::: PASSAGE TO READ
Morphology often reflects ecology, enabling the prediction of ecological roles for taxa that lack direct observations such as fossils. In comparative analyses, ecological traits, like diet, are often treated as categorical, which may aid prediction and simplify analyses but ignores the multivariate nature of ecological niches. Futhermore, methods for quantifying and predicting multivariate ecology remain rare. Here, we ranked the relative importance of 13 food items for a sample of 88 extant carnivoran mammals, and then used Bayesian multilevel modeling to assess whether those rankings could be predicted from dental morphology and body size. Traditional diet categories fail to capture the true multivariate nature of carnivoran diets, but Bayesian regression models derived from living taxa have good predictive accuracy for importance ranks. Using our models to predict the importance of individual food items, the multivariate dietary niche, and the nearest extant analogs for a set of data-deficient extant and extinct carnivoran species confirms long-standing ideas for some taxa, but yields new insights about the fundamental dietary niches of others. Our approach provides a promising alternative to traditional dietary classifications. Importantly, this approach need not be limited to diet, but serves as a general framework for predicting multivariate ecology from phenotypic traits.

The dataset contains dental topographic metrics (aDNE, OPCr, RFI, and RLGA) and body mass estimates for 113 living and extinct carnivorans (Order Carnivora). It also contains ordinal dietary rankings (1-4, with 1 being none in the diet and 4 being a primary food item) for 13 food items for 88 of the extant species. We use these dietary rankings to generate predictive models of the multivariate diet, then estimate the multivariate diets for fossil and understudied extant taxa. Running the models yields outputs which are then used to generate predictions. The data also contains a phylogenetic tree of Carnivora used in the models.

The Dryad repository contains all of the input and output data from this project. The README.md file details each of the data objects (mostly csv files). As each of the outputs is called as an input in downstream analyses, we included these.

The Zenodo repo linked to this Dryad repo contains the entirety of the GitHub repo for this project. It is written in such a way where, once all the packages have been installed, it can be downloaded and run in its entirety to reproduce all of the results from this project. It contains the scripts, input data, plotting commands, and its own highly detailed README.md file.

The Zenodo repo also contains the Supplemental Figures in .pdf format.
::::::
::: SOURCE INFORMATION
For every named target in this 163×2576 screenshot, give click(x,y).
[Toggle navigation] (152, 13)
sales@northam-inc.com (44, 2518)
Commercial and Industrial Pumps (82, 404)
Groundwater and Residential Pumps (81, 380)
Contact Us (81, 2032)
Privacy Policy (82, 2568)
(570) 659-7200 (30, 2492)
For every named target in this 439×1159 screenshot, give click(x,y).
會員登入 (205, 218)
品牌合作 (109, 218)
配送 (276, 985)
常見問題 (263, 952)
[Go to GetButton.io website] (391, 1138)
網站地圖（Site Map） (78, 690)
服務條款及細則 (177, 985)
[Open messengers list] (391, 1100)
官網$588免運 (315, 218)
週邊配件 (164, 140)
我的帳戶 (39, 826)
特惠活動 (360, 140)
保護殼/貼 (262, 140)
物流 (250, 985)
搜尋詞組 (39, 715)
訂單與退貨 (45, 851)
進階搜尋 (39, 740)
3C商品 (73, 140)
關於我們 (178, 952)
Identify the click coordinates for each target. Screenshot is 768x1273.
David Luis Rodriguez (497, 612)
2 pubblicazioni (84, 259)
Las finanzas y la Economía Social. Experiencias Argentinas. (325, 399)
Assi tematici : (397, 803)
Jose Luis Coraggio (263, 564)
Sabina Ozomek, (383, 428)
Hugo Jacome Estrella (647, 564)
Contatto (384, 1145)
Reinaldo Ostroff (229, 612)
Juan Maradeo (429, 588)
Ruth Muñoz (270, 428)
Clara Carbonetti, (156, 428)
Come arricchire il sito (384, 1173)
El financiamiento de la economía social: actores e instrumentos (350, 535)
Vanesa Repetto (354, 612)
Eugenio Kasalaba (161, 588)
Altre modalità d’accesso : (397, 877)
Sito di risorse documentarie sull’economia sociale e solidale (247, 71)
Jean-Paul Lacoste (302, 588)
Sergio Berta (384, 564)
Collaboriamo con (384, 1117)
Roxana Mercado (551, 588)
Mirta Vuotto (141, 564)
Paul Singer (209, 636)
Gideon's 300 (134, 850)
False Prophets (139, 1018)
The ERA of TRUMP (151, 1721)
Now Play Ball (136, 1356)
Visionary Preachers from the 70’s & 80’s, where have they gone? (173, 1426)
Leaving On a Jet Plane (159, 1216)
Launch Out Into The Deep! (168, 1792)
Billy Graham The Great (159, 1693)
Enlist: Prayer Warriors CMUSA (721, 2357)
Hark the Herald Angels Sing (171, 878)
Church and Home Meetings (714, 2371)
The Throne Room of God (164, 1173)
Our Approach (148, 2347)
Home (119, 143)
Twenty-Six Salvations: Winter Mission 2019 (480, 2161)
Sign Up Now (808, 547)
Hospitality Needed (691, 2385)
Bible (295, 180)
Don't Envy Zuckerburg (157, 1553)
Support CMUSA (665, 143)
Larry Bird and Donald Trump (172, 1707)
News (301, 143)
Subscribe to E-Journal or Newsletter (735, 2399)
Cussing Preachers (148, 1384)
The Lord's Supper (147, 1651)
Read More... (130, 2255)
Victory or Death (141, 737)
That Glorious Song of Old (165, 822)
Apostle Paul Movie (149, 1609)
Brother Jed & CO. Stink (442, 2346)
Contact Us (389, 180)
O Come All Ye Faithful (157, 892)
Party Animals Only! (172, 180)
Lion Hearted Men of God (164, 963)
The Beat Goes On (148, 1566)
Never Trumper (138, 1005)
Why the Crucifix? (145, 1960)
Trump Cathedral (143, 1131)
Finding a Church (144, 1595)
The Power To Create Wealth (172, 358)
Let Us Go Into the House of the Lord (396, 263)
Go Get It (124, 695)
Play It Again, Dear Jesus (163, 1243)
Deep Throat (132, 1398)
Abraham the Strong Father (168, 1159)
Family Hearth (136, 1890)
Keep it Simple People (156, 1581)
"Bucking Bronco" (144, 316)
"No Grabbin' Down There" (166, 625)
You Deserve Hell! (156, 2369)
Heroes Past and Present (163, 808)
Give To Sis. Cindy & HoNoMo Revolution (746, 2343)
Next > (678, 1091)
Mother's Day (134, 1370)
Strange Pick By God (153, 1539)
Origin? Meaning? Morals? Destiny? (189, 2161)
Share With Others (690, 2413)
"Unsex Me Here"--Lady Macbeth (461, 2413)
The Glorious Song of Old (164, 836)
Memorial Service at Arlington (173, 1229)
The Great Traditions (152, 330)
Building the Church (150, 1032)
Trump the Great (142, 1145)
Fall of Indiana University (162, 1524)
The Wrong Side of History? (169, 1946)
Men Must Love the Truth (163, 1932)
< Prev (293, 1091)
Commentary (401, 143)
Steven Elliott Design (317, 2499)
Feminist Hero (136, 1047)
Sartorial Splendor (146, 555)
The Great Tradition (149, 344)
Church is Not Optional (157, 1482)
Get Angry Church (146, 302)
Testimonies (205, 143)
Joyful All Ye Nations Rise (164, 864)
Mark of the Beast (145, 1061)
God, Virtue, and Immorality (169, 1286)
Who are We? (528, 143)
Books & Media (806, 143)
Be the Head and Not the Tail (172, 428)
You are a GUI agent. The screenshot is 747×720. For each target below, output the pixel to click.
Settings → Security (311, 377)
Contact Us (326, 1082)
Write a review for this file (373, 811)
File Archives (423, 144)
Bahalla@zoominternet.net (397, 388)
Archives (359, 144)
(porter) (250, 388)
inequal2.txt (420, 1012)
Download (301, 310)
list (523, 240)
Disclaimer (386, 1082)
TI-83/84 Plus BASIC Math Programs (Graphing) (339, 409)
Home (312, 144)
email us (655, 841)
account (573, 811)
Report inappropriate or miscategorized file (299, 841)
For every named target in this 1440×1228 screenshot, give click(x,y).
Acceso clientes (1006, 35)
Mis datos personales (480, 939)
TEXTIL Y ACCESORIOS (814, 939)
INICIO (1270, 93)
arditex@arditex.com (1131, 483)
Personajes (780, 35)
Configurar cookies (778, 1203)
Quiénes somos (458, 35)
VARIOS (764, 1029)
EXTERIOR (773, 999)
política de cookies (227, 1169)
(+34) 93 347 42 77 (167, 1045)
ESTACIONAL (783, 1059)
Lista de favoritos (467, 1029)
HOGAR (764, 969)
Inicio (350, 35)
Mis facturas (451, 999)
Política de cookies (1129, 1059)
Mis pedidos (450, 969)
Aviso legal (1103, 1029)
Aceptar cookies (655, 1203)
::::::
> WHAT THIS TASK INVOLVES
Copy the part of the carnivoran diet passage starting at "The dataset contains" and ending at "in the models.", putting "extinct" in place of "fossil".

> ANSWER SECTION
The dataset contains dental topographic metrics (aDNE, OPCr, RFI, and RLGA) and body mass estimates for 113 living and extinct carnivorans (Order Carnivora). It also contains ordinal dietary rankings (1-4, with 1 being none in the diet and 4 being a primary food item) for 13 food items for 88 of the extant species. We use these dietary rankings to generate predictive models of the multivariate diet, then estimate the multivariate diets for extinct and understudied extant taxa. Running the models yields outputs which are then used to generate predictions. The data also contains a phylogenetic tree of Carnivora used in the models.